Sunday, 22 de December de 2024 ISSN 1519-7670 - Ano 24 - nº 1319

O preconceito social na notícia

Que o jornalismo impresso se dirige quase integralmente para a classe média, é uma realidade que extrapola a simples percepção e se torna explícita em todas as ações de comunicação, dos editoriais às campanhas de marketing de jornais e revistas. Explica-se parcialmente por questões de mercado. Não se justifica, porém, o fato de a imprensa continuar tratando a chamada base da pirâmide social como uma fatia apartada da sociedade, quase um peso a ser arrastado.

A leitura cuidadosa dos principais jornais de influência nacional e das revistas semanais de informação revela que, quando se distancia do setor mediano da sociedade – formado, no Brasil, por cerca de 50 milhões de indivíduos – , a imprensa olha para cima – onde se deleitam os 5 milhões de ricos – com um misto de deslumbramento e indulgência. Quando olha para baixo, onde sobrevivem 123 milhões de cidadãos, vaza um distanciamento quase hostil.
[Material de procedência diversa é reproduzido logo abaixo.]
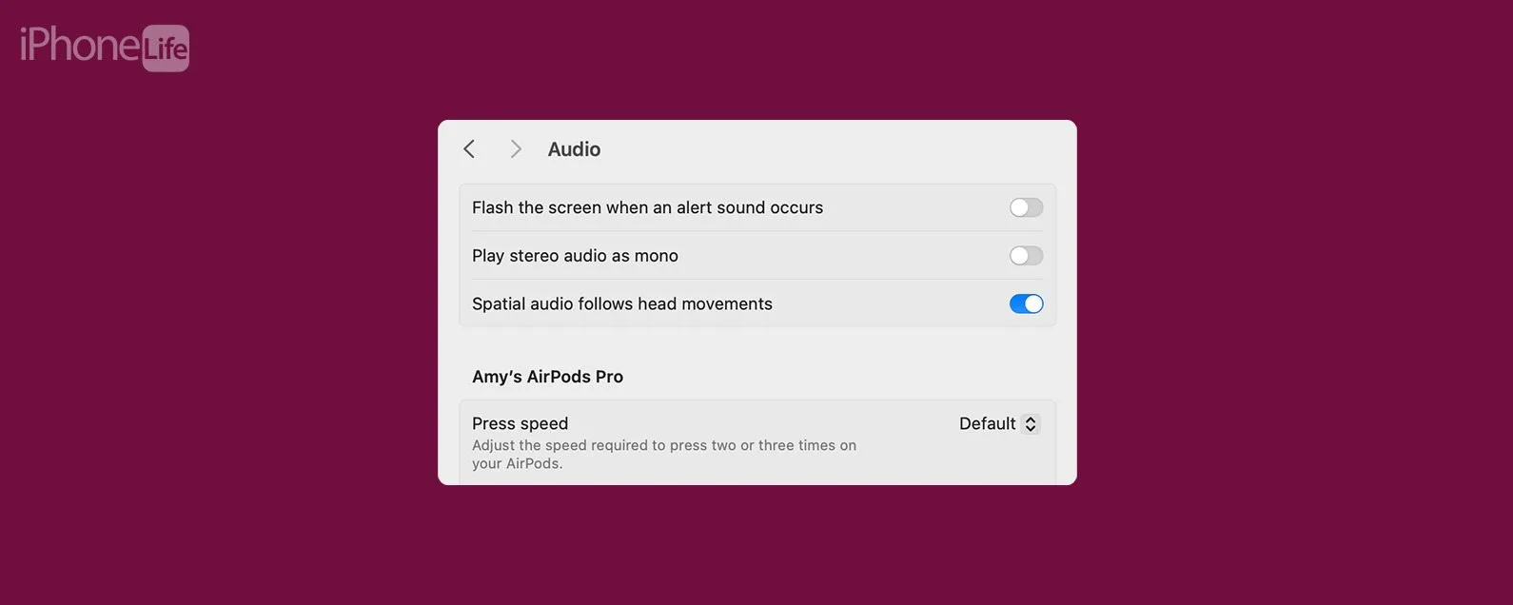Click the Play stereo audio as mono label
Image resolution: width=1513 pixels, height=605 pixels.
click(575, 256)
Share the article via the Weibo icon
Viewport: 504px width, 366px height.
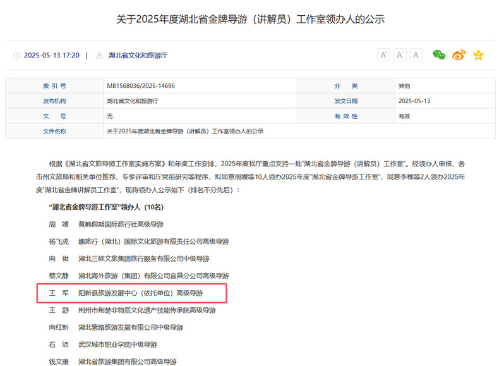tap(459, 55)
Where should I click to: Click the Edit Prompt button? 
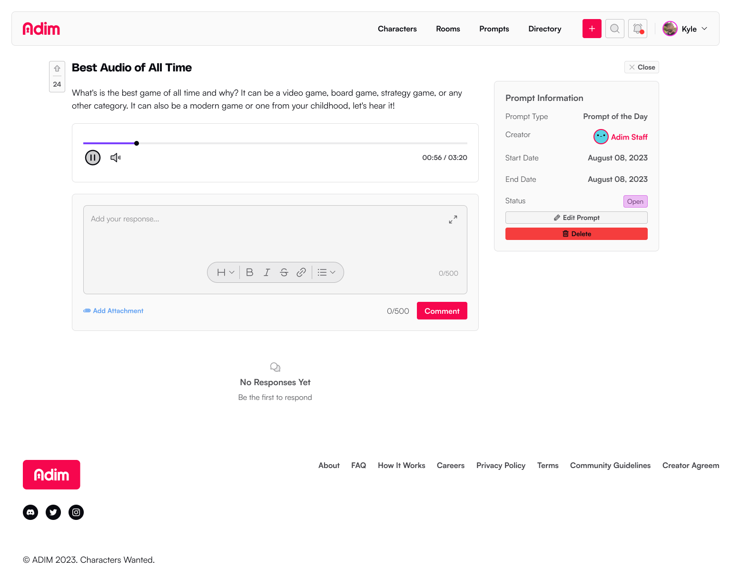pos(576,218)
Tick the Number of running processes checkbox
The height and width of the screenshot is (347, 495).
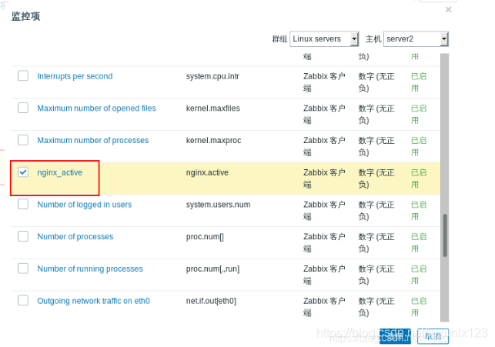(x=23, y=269)
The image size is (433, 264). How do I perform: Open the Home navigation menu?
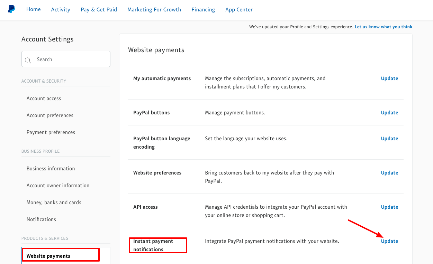point(33,9)

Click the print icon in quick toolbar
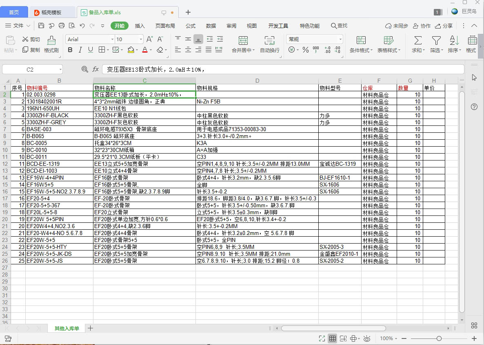point(62,26)
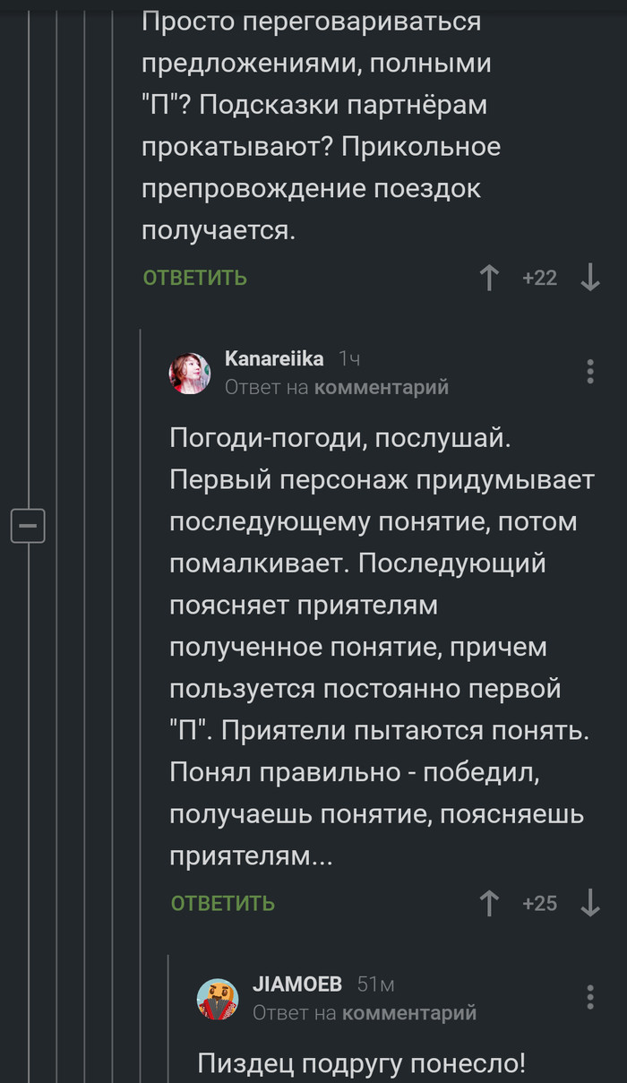Downvote the comment rated +22

(x=590, y=278)
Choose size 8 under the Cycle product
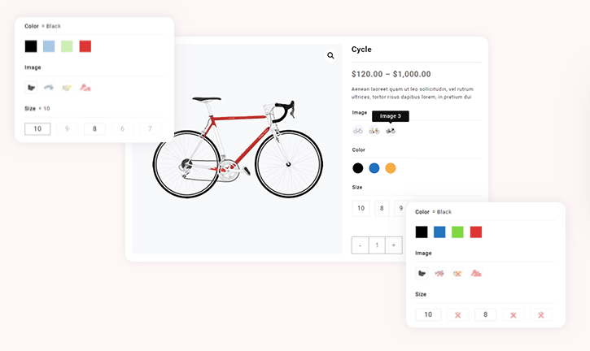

Alguns jornais regionais, como O Povo, do Ceará, A Tarde, da Bahia, O Popular, de Goiânia e A Notícia, de Joinville, pelo que se pode depreender de suas versões eletrônicas, preservam características de suas comunidades e não apresentam um flagrante preconceito contra as populações menos favorecidas.

O Povo oferece um amplo espaço para problemas comunitários e não costuma vincular pobreza à delinqüência; A Tarde busca um perfil de jornal cosmopolita, com um desenho atualizado, mas não perde ocasião de ilustrar a ‘bahianidade’, dando certo colorido a temas que têm pessoas ou comunidades carentes como protagonistas. A Notícia parece ‘clean’ como a cidade de Joinville, com sua população muito homogênea e sua alta qualidade de vida, mas não esconde os problemas dos bairros pobres. O Popular tem um viés ecológico muito perceptível e aparenta um olhar mais para solidário quando a notícia vem das comunidades desfavorecidas.

Apartheid social

A chamada grande imprensa do Rio, São Paulo e Rio Grande do Sul, para sermos mais precisos, conversa diretamente com a classe média e tenta manter com ela uma relação de cumplicidade, que pode estar na origem desse viés sutil que denuncia certo desprezo pela maioria que se acotovela na base da pirâmide social.

Não são incomuns referências diretas entre favelamento e criminalidade e condenações apressadas de políticas públicas tidas como assistencialistas. Mas o fenômeno se revela em sua inteireza na aprovação implícita a ações típicas de ‘higienização social’ disfarçadas de restauração urbana, praticadas frequentemente pelas autoridades municipais nas grandes cidades do Sul e Sudeste.

Basta uma leitura do noticiário sobre a ‘Cracolândia’ do centro de São Paulo ou sobre batalhas entre quadrilhas dos morros cariocas para o cidadão mediano ser induzido a interpretações simplistas da complexidade social. Da mesma forma, o noticiário sobre as últimas ações do bando conhecido como PCC e a situação dos presídios deixam escapar eventualmente o viés do ‘apartheid’ social. Os sentenciados e suas famílias são situados em caixas apartadas do nosso grande e diversificado armazém social.

Daí a vicejarem propostas controversas para a solução do ‘problema da pobreza’ é um pulo. A pobreza passa a ser vista como uma questão isolada do universo da classe média leitora de jornais e revistas, o que certamente tende a agravar o distanciamento que naturalmente surge na faixa intermediária da população, que se sente mais vulnerável aos riscos urbanos e não conta com os recursos de defesa privada que têm os habitantes do chamado andar de cima.

A imprensa deveria ser o espaço da educação cívica. Seus praticantes deveriam buscar a vanguarda do conhecimento e desbaratar o emaranhado dos preconceitos, para que cada leitor pudesse encontrar em seu diário ou semanário o estímulo à solidariedade e compaixão – naquele sentido zen que define a capacidade de viver as alegrias e angústias do outro. E não o contrário – a permanente inculpação do outro por suas inseguranças e frustrações. Cada vez que um cidadão de classe média pontifica que ‘o Brasil é assim mesmo’, ou que ‘bandido bom é bandido morto’, grava-se um ponto negativo na distância entre a realidade e o ideal da imprensa.